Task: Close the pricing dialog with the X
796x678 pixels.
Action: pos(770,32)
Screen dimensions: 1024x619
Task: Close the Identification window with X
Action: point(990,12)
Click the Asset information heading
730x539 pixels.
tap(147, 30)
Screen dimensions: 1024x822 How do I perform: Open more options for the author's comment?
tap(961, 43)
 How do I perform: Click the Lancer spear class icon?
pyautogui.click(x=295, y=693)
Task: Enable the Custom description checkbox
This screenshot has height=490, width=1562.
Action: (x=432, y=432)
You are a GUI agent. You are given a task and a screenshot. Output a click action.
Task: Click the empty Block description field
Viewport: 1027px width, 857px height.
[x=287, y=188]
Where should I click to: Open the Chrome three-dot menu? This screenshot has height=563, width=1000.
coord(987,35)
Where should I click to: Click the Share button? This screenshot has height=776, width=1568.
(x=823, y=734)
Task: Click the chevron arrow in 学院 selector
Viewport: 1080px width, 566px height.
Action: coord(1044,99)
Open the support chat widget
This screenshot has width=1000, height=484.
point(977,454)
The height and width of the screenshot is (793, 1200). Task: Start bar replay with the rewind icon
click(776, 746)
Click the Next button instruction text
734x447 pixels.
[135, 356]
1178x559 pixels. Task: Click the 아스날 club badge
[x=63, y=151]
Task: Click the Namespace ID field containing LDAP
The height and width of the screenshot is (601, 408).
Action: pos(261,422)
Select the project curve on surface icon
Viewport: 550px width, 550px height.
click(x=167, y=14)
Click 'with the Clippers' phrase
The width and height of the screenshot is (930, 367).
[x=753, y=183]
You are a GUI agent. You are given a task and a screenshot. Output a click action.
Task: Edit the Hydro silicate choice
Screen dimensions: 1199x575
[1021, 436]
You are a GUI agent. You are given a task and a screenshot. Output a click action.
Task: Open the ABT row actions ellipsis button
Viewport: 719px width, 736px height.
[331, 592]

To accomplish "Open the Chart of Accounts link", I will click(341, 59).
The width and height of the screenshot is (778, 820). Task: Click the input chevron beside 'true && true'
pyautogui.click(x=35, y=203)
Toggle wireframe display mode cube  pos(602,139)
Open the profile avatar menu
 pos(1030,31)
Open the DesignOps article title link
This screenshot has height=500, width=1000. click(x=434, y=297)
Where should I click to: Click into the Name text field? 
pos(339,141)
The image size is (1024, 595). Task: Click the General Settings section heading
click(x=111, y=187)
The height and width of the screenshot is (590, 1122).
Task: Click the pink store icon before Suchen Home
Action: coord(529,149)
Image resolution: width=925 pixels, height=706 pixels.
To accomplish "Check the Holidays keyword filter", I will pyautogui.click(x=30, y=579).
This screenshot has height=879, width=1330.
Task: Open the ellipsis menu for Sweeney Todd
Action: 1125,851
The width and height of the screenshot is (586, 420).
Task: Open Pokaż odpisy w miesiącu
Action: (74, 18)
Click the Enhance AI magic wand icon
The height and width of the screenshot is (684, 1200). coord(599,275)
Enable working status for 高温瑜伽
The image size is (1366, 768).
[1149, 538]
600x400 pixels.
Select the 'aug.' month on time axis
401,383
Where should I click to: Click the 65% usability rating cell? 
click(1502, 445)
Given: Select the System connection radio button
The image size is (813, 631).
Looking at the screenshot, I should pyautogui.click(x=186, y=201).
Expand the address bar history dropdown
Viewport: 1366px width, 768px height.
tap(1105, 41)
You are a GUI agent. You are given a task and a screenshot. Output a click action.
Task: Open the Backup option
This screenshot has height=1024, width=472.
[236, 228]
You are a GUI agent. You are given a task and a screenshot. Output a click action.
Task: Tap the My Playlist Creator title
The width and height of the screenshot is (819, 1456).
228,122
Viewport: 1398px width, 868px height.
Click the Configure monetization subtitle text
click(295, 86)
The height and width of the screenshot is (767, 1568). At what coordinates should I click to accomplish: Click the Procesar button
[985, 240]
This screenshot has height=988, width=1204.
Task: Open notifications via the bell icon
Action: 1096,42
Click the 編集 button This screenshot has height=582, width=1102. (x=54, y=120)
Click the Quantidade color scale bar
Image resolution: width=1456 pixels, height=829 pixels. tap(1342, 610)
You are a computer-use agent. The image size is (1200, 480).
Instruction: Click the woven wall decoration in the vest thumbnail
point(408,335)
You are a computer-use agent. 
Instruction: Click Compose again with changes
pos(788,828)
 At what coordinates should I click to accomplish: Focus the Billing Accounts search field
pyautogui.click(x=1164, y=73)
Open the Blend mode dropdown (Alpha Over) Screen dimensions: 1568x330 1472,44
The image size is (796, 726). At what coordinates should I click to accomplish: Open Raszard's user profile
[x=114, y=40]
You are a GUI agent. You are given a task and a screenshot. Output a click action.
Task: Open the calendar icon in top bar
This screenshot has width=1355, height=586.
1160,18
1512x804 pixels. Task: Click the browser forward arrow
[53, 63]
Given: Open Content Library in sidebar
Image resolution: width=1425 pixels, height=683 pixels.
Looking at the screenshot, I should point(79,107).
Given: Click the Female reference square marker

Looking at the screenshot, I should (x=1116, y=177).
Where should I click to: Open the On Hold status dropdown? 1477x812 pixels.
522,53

DIRECTIONS FOR THIS TASK: Could you report every line of the material that contains the string "Enable"?

EXERCISE SOLUTION:
Task: Enable the Custom description checkbox
Enable working status for 高温瑜伽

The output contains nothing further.